AIM OF THE EXERCISE
Type the entries out once more. Match them exactly.

Stored data entries

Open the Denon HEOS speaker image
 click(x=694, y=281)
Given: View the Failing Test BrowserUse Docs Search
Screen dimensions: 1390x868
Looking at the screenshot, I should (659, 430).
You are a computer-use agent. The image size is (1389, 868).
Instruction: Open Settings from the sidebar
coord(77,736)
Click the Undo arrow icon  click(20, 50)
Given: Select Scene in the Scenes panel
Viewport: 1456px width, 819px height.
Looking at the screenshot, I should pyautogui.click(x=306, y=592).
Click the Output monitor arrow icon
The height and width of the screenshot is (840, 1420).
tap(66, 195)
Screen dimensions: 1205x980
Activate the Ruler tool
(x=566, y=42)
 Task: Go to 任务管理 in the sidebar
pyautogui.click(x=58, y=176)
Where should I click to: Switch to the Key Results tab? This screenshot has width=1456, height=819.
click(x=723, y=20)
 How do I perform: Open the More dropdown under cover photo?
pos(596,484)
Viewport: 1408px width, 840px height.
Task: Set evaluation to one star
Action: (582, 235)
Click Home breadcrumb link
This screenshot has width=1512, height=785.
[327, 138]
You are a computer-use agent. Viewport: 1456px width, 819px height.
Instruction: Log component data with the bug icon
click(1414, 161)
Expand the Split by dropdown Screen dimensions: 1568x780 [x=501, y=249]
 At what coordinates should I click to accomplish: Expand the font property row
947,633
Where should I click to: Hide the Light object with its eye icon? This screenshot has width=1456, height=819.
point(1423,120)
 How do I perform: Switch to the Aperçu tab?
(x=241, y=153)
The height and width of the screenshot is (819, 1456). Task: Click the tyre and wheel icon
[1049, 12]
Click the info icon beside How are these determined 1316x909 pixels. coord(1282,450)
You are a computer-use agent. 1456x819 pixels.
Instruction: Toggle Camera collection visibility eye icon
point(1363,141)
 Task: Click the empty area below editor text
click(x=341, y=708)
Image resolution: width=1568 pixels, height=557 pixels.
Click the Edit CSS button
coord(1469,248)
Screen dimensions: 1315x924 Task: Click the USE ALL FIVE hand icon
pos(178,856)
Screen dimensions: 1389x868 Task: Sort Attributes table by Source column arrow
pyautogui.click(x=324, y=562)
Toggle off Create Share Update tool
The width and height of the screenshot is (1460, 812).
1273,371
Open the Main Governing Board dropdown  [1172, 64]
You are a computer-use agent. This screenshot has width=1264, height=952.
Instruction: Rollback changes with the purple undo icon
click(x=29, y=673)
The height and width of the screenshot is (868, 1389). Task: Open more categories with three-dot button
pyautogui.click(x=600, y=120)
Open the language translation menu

EXERCISE RESPONSE
Open the Denon HEOS speaker image
 click(x=694, y=281)
Given: View the Failing Test BrowserUse Docs Search
Screen dimensions: 1390x868
Looking at the screenshot, I should (659, 430).
You are a computer-use agent. The image size is (1389, 868).
Instruction: Open Settings from the sidebar
coord(77,736)
Click the Undo arrow icon  click(20, 50)
Given: Select Scene in the Scenes panel
Viewport: 1456px width, 819px height.
Looking at the screenshot, I should pyautogui.click(x=306, y=592).
Click the Output monitor arrow icon
The height and width of the screenshot is (840, 1420).
tap(66, 195)
Screen dimensions: 1205x980
Activate the Ruler tool
(x=566, y=42)
 Task: Go to 任务管理 in the sidebar
pyautogui.click(x=58, y=176)
Where should I click to: Switch to the Key Results tab? This screenshot has width=1456, height=819.
click(x=723, y=20)
 How do I perform: Open the More dropdown under cover photo?
pos(596,484)
Viewport: 1408px width, 840px height.
Task: Set evaluation to one star
Action: (582, 235)
Click Home breadcrumb link
This screenshot has width=1512, height=785.
[327, 138]
You are a computer-use agent. Viewport: 1456px width, 819px height.
Instruction: Log component data with the bug icon
click(1414, 161)
Expand the Split by dropdown Screen dimensions: 1568x780 [x=501, y=249]
 At what coordinates should I click to accomplish: Expand the font property row
947,633
Where should I click to: Hide the Light object with its eye icon? This screenshot has width=1456, height=819.
point(1423,120)
 How do I perform: Switch to the Aperçu tab?
(x=241, y=153)
The height and width of the screenshot is (819, 1456). Task: Click the tyre and wheel icon
[1049, 12]
Click the info icon beside How are these determined 1316x909 pixels. coord(1282,450)
You are a computer-use agent. 1456x819 pixels.
Instruction: Toggle Camera collection visibility eye icon
point(1363,141)
 Task: Click the empty area below editor text
click(x=341, y=708)
Image resolution: width=1568 pixels, height=557 pixels.
Click the Edit CSS button
coord(1469,248)
Screen dimensions: 1315x924 Task: Click the USE ALL FIVE hand icon
pos(178,856)
Screen dimensions: 1389x868 Task: Sort Attributes table by Source column arrow
pyautogui.click(x=324, y=562)
Toggle off Create Share Update tool
The width and height of the screenshot is (1460, 812).
1273,371
Open the Main Governing Board dropdown  [1172, 64]
You are a computer-use agent. This screenshot has width=1264, height=952.
Instruction: Rollback changes with the purple undo icon
click(x=29, y=673)
The height and width of the screenshot is (868, 1389). Task: Open more categories with three-dot button
pyautogui.click(x=600, y=120)
Open the language translation menu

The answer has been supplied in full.